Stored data
☆ ☆ ☆ ☆ ☆ ☆ ☆
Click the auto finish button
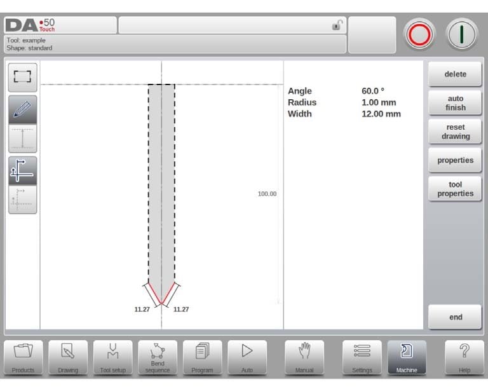The width and height of the screenshot is (488, 391). coord(455,103)
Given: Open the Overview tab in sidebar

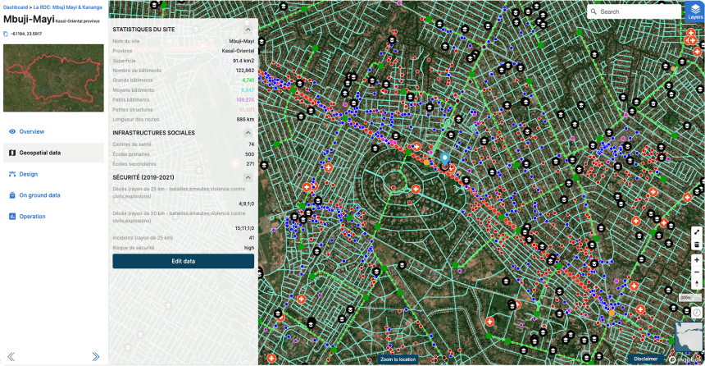Looking at the screenshot, I should point(32,131).
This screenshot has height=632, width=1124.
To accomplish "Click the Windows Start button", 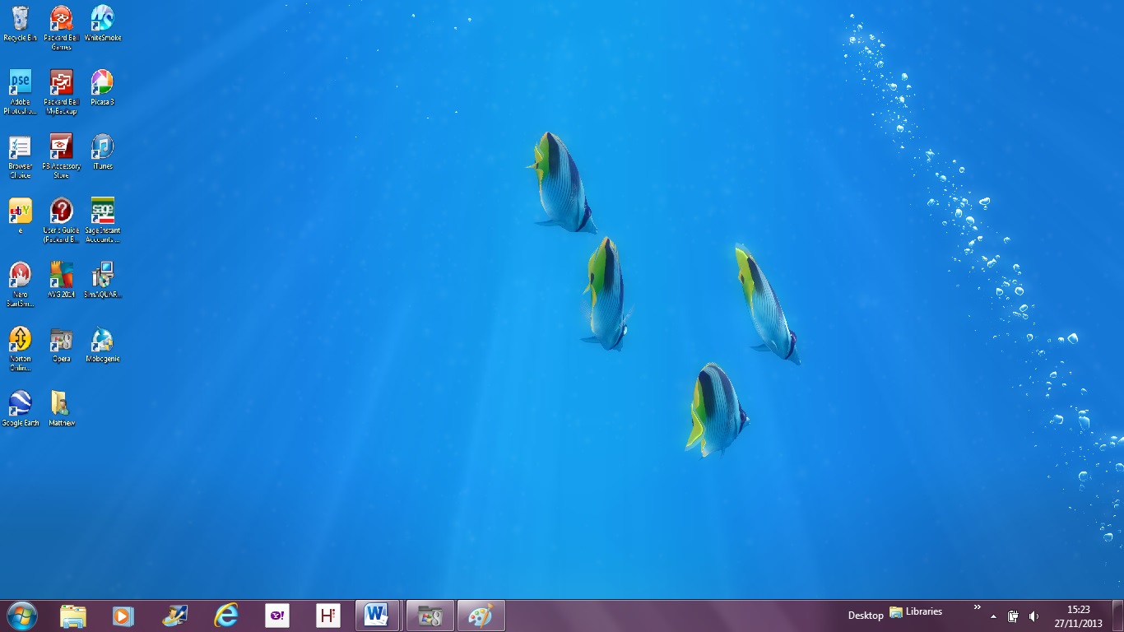I will point(22,616).
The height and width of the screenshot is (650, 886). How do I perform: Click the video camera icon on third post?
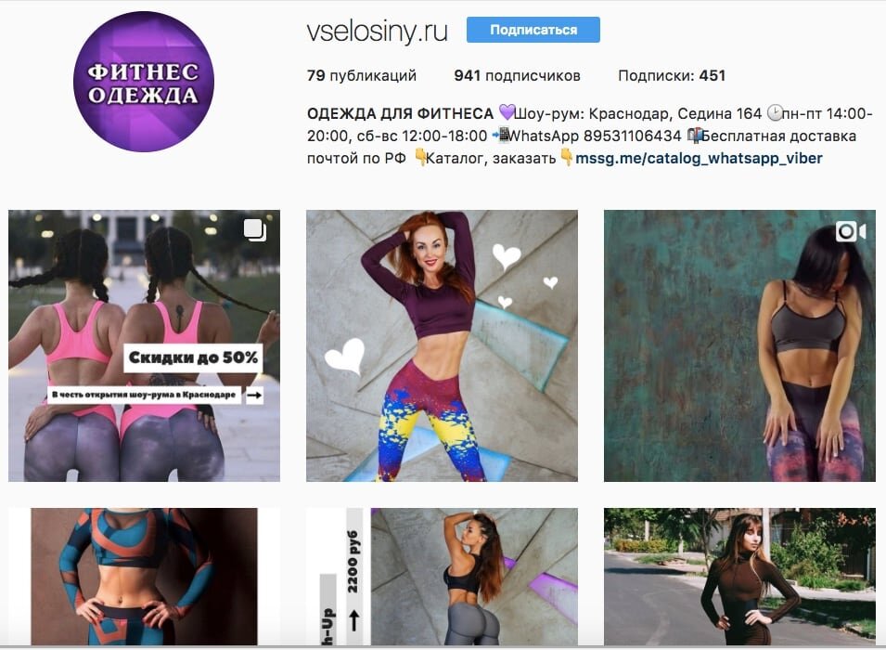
☆ ☆ ☆ ☆ ☆ ☆ ☆
**EXERCISE AIM:**
Where pictures appear, drop them, and reproduce exactly only the lines running from the beginning of the data to the line that contains "This screenshot has height=632, width=1124.", inclusive.

**SOLUTION FOR THIS EXERCISE:**
Click the auto finish button
The width and height of the screenshot is (488, 391). coord(455,103)
Given: Open the Overview tab in sidebar

Looking at the screenshot, I should point(32,131).
This screenshot has height=632, width=1124.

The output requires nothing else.